HOUSE BILL REPORT

 

 

                                   REHB 1055

 

 

BYRepresentatives R. Fisher, Chandler, Zellinsky, Fraser, D. Sommers and Smith

 

 

Financing fire protection for state-owned buildings.

 

 

House Committe on State Government

 

Majority Report:  Do pass as amended.  (9)

      Signed by Representatives Todd, Chair; Anderson, Vice Chair; McLean, Ranking Republican Member; R. Fisher, Hankins, R. King, Morris, O'Brien and Silver.

 

      House Staff:Barbara McLain (786-7135)

 

 

                       AS PASSED HOUSE FEBRUARY 13, 1990

 

BACKGROUND:

 

State-owned property is not routinely assessed for value and does not generate property tax revenue to support the provision of fire protection services to that property.  Therefore, the state has developed a variety of methods to reimburse the jurisdictions providing fire protection services.

 

Cities and towns are reimbursed through the Department of Community Development (DCD).  DCD is required to include in their budget funds sufficient to fund fire protection contracts made between state agencies and local communities.  The rate of reimbursement is calculated by dividing the total state-owned square-footage into the appropriation granted by the legislature.
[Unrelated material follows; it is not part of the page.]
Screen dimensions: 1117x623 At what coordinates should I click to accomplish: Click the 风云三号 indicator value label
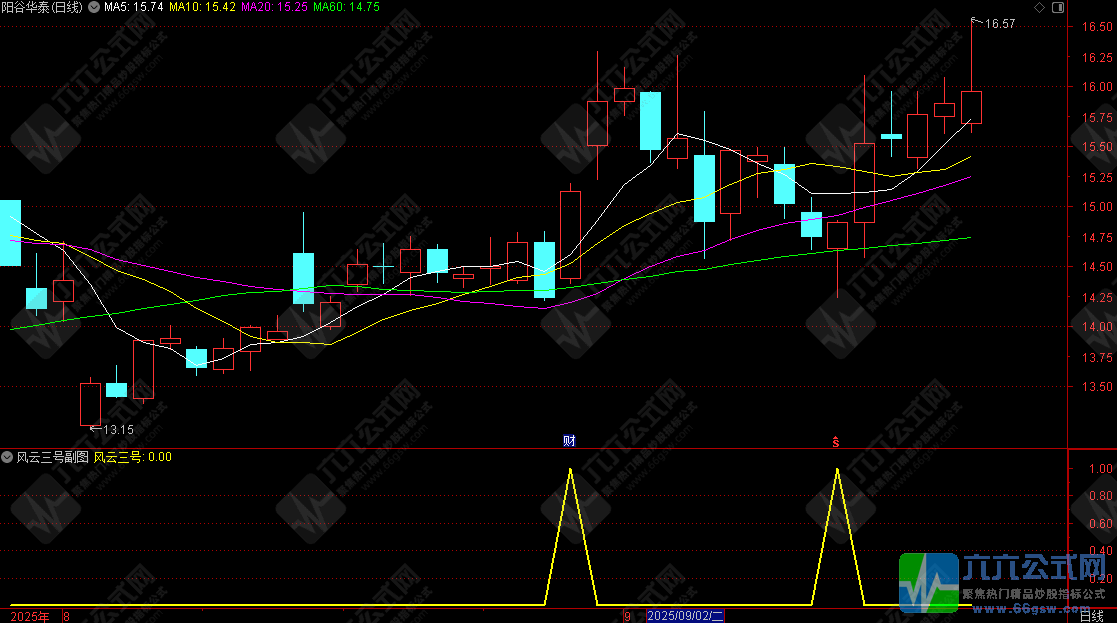coord(132,457)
For fiscal year 1988-89, the allocation for the program was $437,000 for the 93 cities participating, translating into about 1.17 cents per square foot.

 

If a community and the contracting state agency agree that the money provided through DCD is inadequate, a separate contract may be negotiated for supplemental funds.  Six cities negotiate additional contracts, and the supplemental reimbursement is funded through each agency's budget.

 

State agencies and local school districts with equipment or buildings located outside city limits must negotiate a contract with the appropriate fire protection district.  The reimbursement of fire protection districts is not centrally administered under a single agency and the contracts negotiated can vary a great deal.

 

In addition, the six institutions of higher education do not all use the same method of reimbursement for fire protection to the jurisdictions in which they are located.

 

SUMMARY:

 

The Office of Financial Management is directed to study the methods used by the state in reimbursing communities and fire protection districts for fire protection of state-owned property.  The study shall make recommendations to improve the consistency of payments.  Under the recommended method, consideration may be given to the type of facility being protected, and payments below a recommended minimum are to be eliminated.

 

The study will be submitted to the Ways and Means and Governmental Operations Committees of the Senate, and the Appropriations and State Government Committees of the House of Representatives by December 1, 1990.

 

Fiscal Note:      Not requested.

 

Effective Date:The bill contains an emergency clause and takes effect immediately.

 

House Committee ‑ Testified For:    (Testified for in 1989):  Stan Finkelstein, Association of Washington Cities; Janice Cook, Mayor, City of Ellensburg; Donna Nylander, Ellensburg City Council; Doug Williams, Ellensburg City Manager; Holly Gadbaw, Mayor, City of Olympia; and Richard Cushing, Olympia City Manager.

 

House Committee - Testified Against:      No one.

 

House Committee - Testimony For:    (Testimony heard in 1989):  The current system of reimbursement is both inconsistent and inequitable between communities.  The greatest financial hardship is borne by those cities with a large percentage of state-owned property within their jurisdiction such as Ellensburg, Olympia, Bellingham, and Walla Walla.

 

House Committee - Testimony Against:      None.